Kitty Chrisp, The Independent
When I saw the picture of Amanda Holden at the top of Snowdon — pout on, walking sticks in the air, hip cocked as if poised for a Vogue photoshoot — I thought: go on, lass.
Climbing mountains is not easy. I do it much more than I’d like to, with a boyfriend who thinks he is a mountain goat. Every time I’m up there, rain lashing against my face, knees buckling, feeling like an adventure-struck hobbit dreaming of the Shire, I curse and shout: “What the hell am I doing here!” into the wind, which of course, responds with a slap in the face. It also doesn’t help that I get vertigo, either.

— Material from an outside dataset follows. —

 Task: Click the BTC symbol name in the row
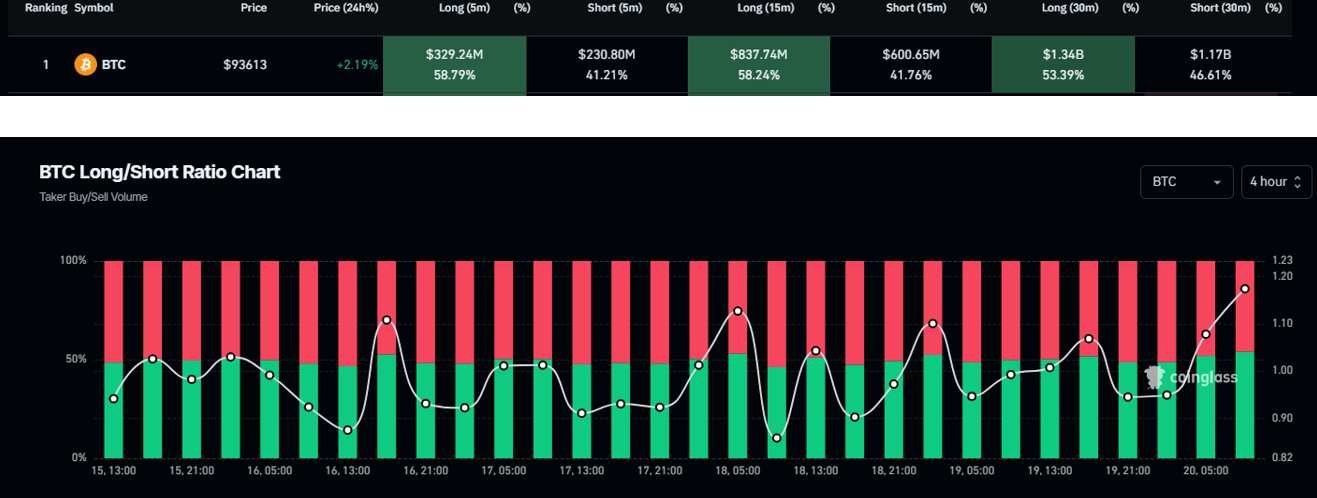pos(114,65)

But while I am foolhardy enough to continue to climb mountains — feeling wholly unfit for purpose, without a reason for doing so other than a faint hope that maybe this time it won’t rain — Amanda Holden is doing this for charity. The fabulous beyond fabulous picture was taken on top of the second mountain in Amanda’s Three Peaks Challenge that she completed earlier today for Heart FM’s charity Global’s Make Some Noise. The challenge was to climb the highest mountains in England, Wales and Scotland within 24 hours. Quite an achievement. Well done, I’d say.

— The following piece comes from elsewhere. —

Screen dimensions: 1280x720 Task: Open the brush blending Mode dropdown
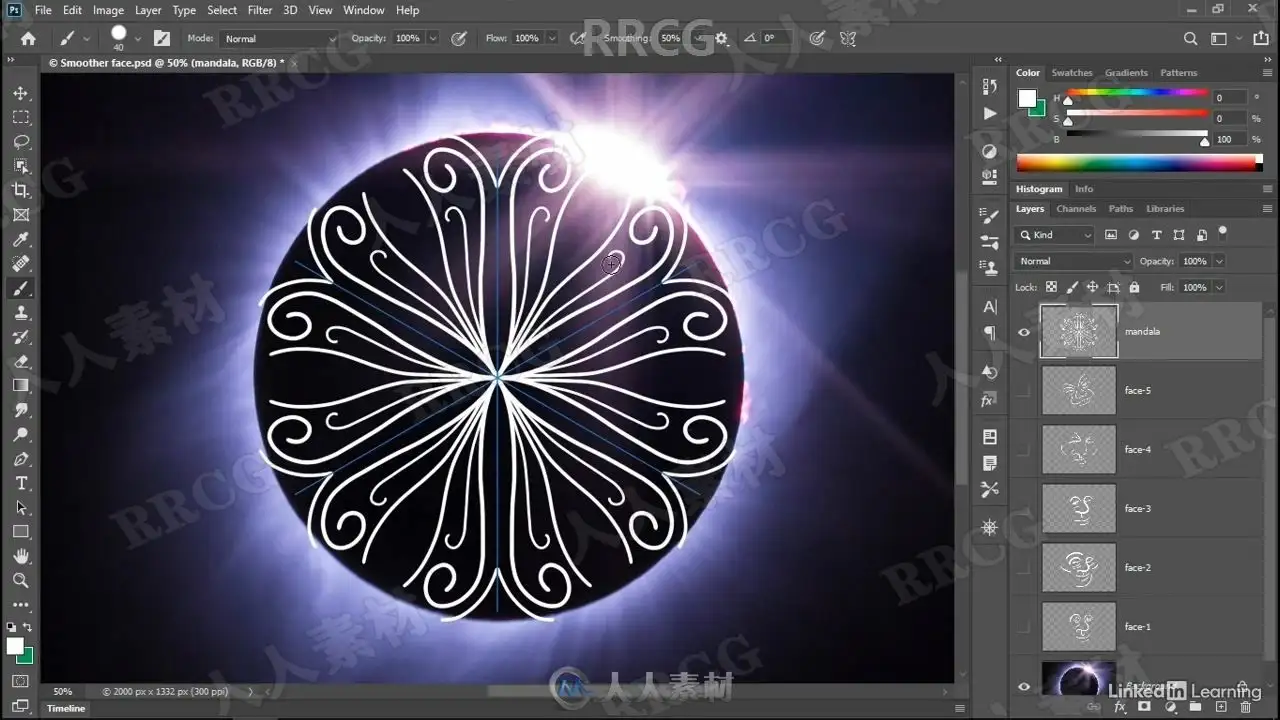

Yet it’s a shame that much of the reaction hasn’t said “well done” at all. Instead, much of it has obsessed over Amanda’s “full face of make-up” (as one paper put it), rather than celebrating her achievement. One headline claimed Amanda is now the “world’s sexiest hiker”. Eyebrows were raised on social media by the kind of people, I would hazard, who still care when women wear short skirts and mutter under their breath, “she’s asking for it, her” on spotting their someone’s daughter or sister or mum “out out” in their local town of 8,000 people. To me, this obsession with the thickness of Amanda Holden’s make-up smacks of just a different version of this thinking – another way of policing women’s bodies and how we present them to the world. Being a countryside girl myself, I am well acquainted with these attitudes. Since the age of 15, I have always worn a thick layer of Amy Winehouse-inspired winged liquid eyeliner. At one point it went the whole way around my eye, which, in hindsight, was not a good look. But you can imagine the response in rural Northumberland. When you wear what these countryside folk deem to be a “townie” amount of make-up, you’re automatically deemed ridiculous.

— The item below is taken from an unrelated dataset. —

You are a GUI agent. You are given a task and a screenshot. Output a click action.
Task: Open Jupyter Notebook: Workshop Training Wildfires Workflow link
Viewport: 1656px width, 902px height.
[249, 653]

My make-up was only ever designed to help me feel more confident, more myself. The irony is that as soon as someone said, “you’ve got a lot of make-up on today”, they inadvertently stole this armour and used it as a weapon against me, leaving me feeling shy and awkward.
Now, of course, I don’t care anymore. I’m older and wiser (and admittedly, wear slightly less eye make-up). But I’d hate to think other young girls who love wearing make-up might see those headlines and think they don’t belong on mountains. Because as well as being an example of policing women’s bodies, the outrage at Amanda’s make-up mountain wear plays into the limited and reductive “girly girl” stereotype so many women have to fight against every day. Why the hell should Amanda Holden, the nation’s most famously glamorous fifty something, change who she is just because she is climbing a mountain? And why should anyone be forced to feel like a lesser version of themselves? Aside from the vertigo (a clear hindrance), I think in some ways the reason I don’t always enjoy climbing mountains is because I often don’t believe I can: I don’t feel confident that I belong there.
It’s up to all of us to convince girls — and grown women — that we can be anywhere. That climbing a mountain is hard, and to be celebrated, no matter what you’ve got on your face.